Usually it's a set expression, الحكاية فيها إنّ


----------



## Eternal student

إسكندراني said:


> Usually it's a set expression, الحكاية فيها إنّ



Thanks! And is it always pronounced _inna _(or _anna_)? Is that word perceived to be the complementizer meaning 'that', even though it doesn't make any obvious sense here?


----------



## إسكندراني

Eternal student said:


> Thanks! And is it always pronounced _inna _(or _anna_)? Is that word perceived to be the complementizer meaning 'that', even though it doesn't make any obvious sense here?


Depends on the person I guess. To me the word means 'something iffy', I've never thought of it as meaning 'that'.


----------



## suma

إسكندراني said:


> Depends on the person I guess. To me the word means *'something iffy',* I've never thought of it as meaning 'that'.

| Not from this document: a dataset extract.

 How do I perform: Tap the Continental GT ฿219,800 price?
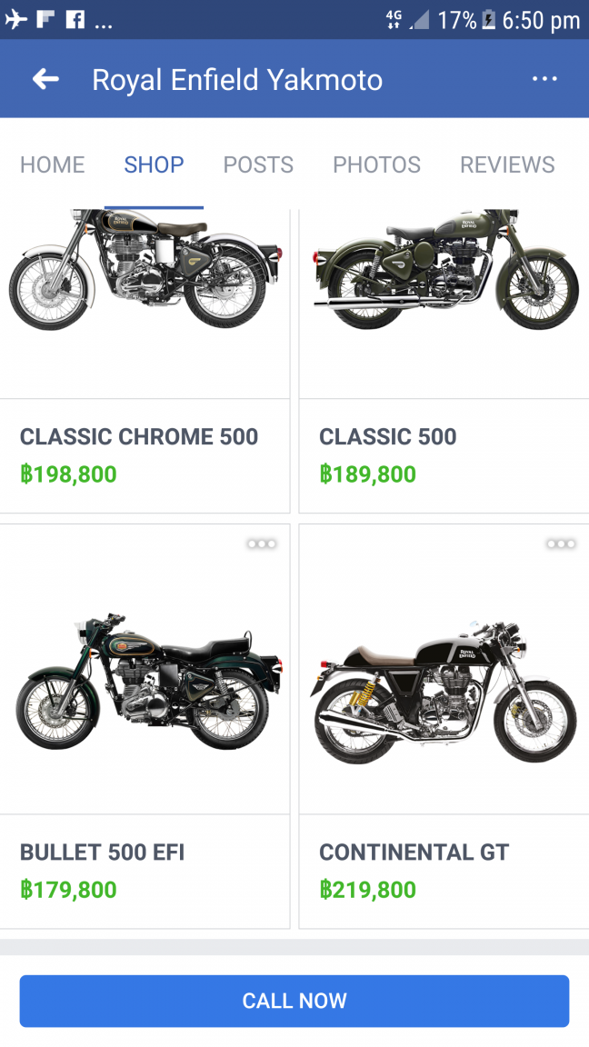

Well "iffy" isn't the same as "fishy"
iffy = slang version of very uncertain
fishy = slang version of suspect, spurious, questionable


----------



## إسكندراني

Then it means fishy if you say so.


----------



## TryingToSwallowHansWehr

Does anything have to follow حكاية فيها إنّ?


----------



## إسكندراني

No, nothing usually follows it. And it's الحكاية فيها إنّ or موضوع العربية دي فيه إنّ
We also pronounce the last fatHa


----------



## the_diana

مشبوه, مريب


----------



## A-class-act

Even in Algeria we say الحكاية فيها إنّ. we also say فيها التخ with a stress on the "ت"


----------



## faro_kc

Yes, in Algeria we say الحكاية فيها إن
And recently there is a tendency, particularly among young people, to use a french adjective *louche*, which mean not clear or honest, as a noun intead of إن; i.e. هذي الحكاية فيها اللوش. This expression, however, is very informal in my opinion and I personally don't use it very much. I use فيه إن or مشكوك فيه.


----------